Built for drinking on release and over the next three to four years, while the fruit is fresh and the tannins are supple. There's no need to cellar this one; it's at its charming best as a young, easygoing red.
Vineyards are scattered across Swartland on rolling slopes that face the sea, catching cooling Atlantic breezes through the long, warm growing season. Mostly deep red soils, with pockets of sand, give the vines a steady, low-fertility base that keeps yields modest and flavours concentrated. Trellised vines and hand harvesting let each parcel be picked at its own pace.
Straightforward, fruit-first winemaking. The grapes head into red wine fermenters, with four to six pump-overs a day during the first few days to draw out colour and flavour, then easing back to two as fermentation runs dry. The wine is racked off skins without any press fraction, kept in full tanks through malolactic, then settled and sulphured. A portion rests on French oak staves for four to six months, just long enough to add a whisper of structure and spice without smothering the bright fruit.
Swartland, 'the black land' in Afrikaans, named for the renosterbos that darkens after rain, rolls out north of Cape Town across the hills around Malmesbury and Riebeek-Kasteel. It's hot, dry, and stubbornly characterful: a place of old bush vines, granite and koffieklip soils, and a community of growers who've made it the most quietly thrilling corner of South African wine. Concentration, freshness, and a wild streak you don't find elsewhere, that's Swartland in a glass.
Bruce Jack
Bruce Jack runs a small, tight-knit team out of South Africa, with head winemakers Bruce himself and Marlize Beyers working side by side for more than two decades. Between them they've made wine across several continents, but the through-line has always been authenticity, wines that taste of where they come from, made by people who actually know the vineyards. The 'Off the Charts' range, which the Tumbleweed wines belong to, is their love letter to South Africa's classic grape and region pairings, with labels nodding to the Basotho blanket and the wide, untamed landscapes of the Cape. Bruce Jack has appeared four years running in Drinks International's World's Most Admired Wine Brands, recognition the team has quietly earned, bottle by bottle.

**Required tasks**
1 – Name every type of soil that the wine description mentions.
2 – Please reproduce the wine description starting with "Vineyards are scattered" and going on through "its own pace.", substituting "machine harvesting" for "hand harvesting".
Rely only on the wine description for your answers.

**Information shown**

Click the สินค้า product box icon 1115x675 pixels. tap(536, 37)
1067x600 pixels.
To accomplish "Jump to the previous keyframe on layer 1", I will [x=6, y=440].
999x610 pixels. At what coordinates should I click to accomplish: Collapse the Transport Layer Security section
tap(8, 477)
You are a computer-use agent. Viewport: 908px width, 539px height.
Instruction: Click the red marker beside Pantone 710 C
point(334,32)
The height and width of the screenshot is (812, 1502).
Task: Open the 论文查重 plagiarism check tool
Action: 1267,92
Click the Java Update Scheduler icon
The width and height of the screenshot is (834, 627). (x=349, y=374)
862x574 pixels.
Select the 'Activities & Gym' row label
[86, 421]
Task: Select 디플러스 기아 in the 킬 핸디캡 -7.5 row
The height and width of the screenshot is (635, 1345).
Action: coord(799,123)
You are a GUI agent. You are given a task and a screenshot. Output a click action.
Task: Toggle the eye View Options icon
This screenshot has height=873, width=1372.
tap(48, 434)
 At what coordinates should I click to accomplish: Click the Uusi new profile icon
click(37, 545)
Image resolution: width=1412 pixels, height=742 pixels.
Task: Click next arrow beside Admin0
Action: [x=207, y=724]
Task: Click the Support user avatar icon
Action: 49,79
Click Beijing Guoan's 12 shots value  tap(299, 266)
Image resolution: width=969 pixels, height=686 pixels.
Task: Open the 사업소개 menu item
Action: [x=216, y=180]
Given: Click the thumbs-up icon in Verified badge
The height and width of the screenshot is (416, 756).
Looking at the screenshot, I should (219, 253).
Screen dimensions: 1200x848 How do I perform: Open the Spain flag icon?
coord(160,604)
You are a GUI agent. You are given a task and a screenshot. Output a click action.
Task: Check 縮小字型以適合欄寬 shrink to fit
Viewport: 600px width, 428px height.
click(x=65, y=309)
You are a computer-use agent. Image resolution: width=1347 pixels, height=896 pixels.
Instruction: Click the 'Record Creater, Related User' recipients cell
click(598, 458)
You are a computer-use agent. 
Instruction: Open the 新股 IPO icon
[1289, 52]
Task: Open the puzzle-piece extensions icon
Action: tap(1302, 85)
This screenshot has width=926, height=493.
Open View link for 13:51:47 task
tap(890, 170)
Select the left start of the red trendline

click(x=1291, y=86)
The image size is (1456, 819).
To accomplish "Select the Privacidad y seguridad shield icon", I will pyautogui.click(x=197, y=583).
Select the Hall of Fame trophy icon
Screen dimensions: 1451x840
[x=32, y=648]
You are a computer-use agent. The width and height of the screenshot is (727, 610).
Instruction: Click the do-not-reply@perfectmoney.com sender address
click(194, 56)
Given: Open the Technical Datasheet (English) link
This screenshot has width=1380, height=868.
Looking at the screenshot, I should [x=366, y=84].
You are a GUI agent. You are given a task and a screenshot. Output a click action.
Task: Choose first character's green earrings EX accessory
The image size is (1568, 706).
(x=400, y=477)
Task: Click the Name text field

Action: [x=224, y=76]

**Answers to the problems**
1 – Deep red soils, sand, granite, and koffieklip.

2 –
Vineyards are scattered across Swartland on rolling slopes that face the sea, catching cooling Atlantic breezes through the long, warm growing season. Mostly deep red soils, with pockets of sand, give the vines a steady, low-fertility base that keeps yields modest and flavours concentrated. Trellised vines and machine harvesting let each parcel be picked at its own pace.